Talk about the logistics of setting up an event like this. Describe for people the infrastructure and manpower it takes to pull it off?

Inside the ropes, you want the 6,900 to 7,100 yards (worth of golf course). Outside the ropes, you want opportunities from a hospitality standpoint, for sponsors to be able to host clients, which helps grow the event. In addition, it’s everything – let’s call it the back of house. The Golf Channel production team – they’ll have probably close to 100 people working on the telecast this week on the Friday through Sunday broadcast. You’re building quite an infrastructure: starting tents, scoring tents and hospitality (areas). Overall interest in tickets and member support has been extremely high for a first year event. So we anticipate we’ll have 15,000 people per day so you have to handle parking and ingress and egress, plus 800 volunteers.
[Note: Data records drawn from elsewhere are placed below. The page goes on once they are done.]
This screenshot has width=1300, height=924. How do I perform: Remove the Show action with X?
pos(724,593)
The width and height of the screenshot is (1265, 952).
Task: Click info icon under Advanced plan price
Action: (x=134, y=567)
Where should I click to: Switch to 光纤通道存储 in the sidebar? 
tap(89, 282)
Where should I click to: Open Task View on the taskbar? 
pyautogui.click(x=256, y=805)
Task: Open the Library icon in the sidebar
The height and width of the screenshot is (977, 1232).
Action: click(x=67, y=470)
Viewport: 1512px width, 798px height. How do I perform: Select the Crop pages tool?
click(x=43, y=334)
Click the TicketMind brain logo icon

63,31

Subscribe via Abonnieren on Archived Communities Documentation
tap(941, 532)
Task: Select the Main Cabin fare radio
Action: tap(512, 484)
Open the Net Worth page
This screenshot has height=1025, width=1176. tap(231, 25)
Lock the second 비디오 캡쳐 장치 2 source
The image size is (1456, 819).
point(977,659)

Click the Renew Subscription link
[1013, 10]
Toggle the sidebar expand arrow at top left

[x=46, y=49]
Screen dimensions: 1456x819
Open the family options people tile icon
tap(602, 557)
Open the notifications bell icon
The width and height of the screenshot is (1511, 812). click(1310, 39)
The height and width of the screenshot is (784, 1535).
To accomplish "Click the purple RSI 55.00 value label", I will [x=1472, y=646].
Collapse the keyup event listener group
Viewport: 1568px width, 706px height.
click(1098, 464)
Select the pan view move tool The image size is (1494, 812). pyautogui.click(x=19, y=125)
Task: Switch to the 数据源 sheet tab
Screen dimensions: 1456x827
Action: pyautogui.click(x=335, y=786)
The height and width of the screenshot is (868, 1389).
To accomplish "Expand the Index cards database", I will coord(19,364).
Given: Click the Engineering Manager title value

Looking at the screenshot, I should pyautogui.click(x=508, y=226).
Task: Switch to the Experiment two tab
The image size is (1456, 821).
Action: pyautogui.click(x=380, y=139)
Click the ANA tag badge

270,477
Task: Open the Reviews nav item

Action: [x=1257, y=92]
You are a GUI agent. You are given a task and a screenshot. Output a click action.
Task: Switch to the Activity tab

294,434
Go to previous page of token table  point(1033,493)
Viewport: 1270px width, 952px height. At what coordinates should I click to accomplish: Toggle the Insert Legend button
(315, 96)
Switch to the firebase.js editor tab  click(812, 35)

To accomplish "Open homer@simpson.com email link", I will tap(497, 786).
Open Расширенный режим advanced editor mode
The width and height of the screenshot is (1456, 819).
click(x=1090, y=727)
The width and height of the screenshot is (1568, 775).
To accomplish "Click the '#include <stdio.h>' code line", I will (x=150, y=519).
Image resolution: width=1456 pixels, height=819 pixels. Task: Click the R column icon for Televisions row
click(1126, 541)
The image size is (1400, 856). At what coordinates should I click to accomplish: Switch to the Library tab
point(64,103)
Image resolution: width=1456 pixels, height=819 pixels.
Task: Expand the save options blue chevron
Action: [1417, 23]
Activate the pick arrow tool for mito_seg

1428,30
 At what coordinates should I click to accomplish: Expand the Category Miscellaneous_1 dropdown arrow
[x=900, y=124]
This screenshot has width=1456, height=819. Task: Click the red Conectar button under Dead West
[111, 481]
How many players on the tour and who are the biggest stars and money winners presently?

There will probably be, during the year, anywhere from 150 different players that will have teed it up from one event to 26 events. Our players are legends of the game that were successful on the PGA tour level or the European Tour level that are over 50 years of age.

The number current money winner is Bernhard Langer. We have Colin Montgomeria, Mark O’Meara, Rocco Mediate, Jay Haas and Jesper Parnavick (who won last week’s first playoff event). John Daly competed last week. He didn’t advance. He turned 50 mid-year. Fred Couples was injured most of the year and was able to earn enough money to be able to be competitive, but was unfortunately not able to play a full season. It’s a steady flow of guys that have been competitive on the PGA Tour.

What’s the selling point for sponsorships on your tour, versus the regular PGA?

It’s two fold. It’s the customer entertainment experience with the Champions Tour players and the two-day pro-am. The corporations or individuals that support our tour look for a good client engagement experience. It’s the only professional sport where you’re playing side-by-side for two days. We have hall of famers, legends. So the pro-am experience for a golfer is tremendous.

The second part is the hospitality experience around the 17th or 18th green. And the other association falls into brand through the Golf Channel and on site. Having the individual companies make connection with those fans.

Another unique thing we offer is our honorary observer option. Two people walk with a group for 18 holes. We call it (the tour’s version of) Jack Nicholson courtside seats.

How does the pro-am portion of the week set up? Who gets to play with these legends?

It’s all sponsor related so individuals buy spots or companies buy a foursome and it’s kind of a sponsor package. It’s a four-and-half hour experience. Our pros use this as a practice round getting ready to play in the event. We have everyone who participates from beginners to very good players. Our players are extremely gracious in trying to help individuals develop and try to grow the game.

There’s a lot in the media about golf’s decline from a business perspective. What’s your view on the industry and how does that translate/trickle through to your tour’s bottom line?

Interestingly, in terms of professional golf and operating pro golf tournaments, I’ve not seen (a decline). As a matter of fact I’ve seen more interest. I’ve been in the golf business 29 years and I’ve seen a steady growth in the game. For sponsor interest, we added three new sponsors this year and added two new playoffs. We have 16 active hall of fame members that play our tour on an ongoing basis. This year we got (John) Daly. There’s a steady flow of infusion out here.

We’ve had a tremendous amount of support on our tour. Certainly the entry point for amateurs and corporations is pretty reasonable. Certainly our corporate partners feel the benefits from a (business-to-business) standpoint. It’s extraordinary that you can come to a market like Richmond in your first year and have a wildly successful event like we have this year.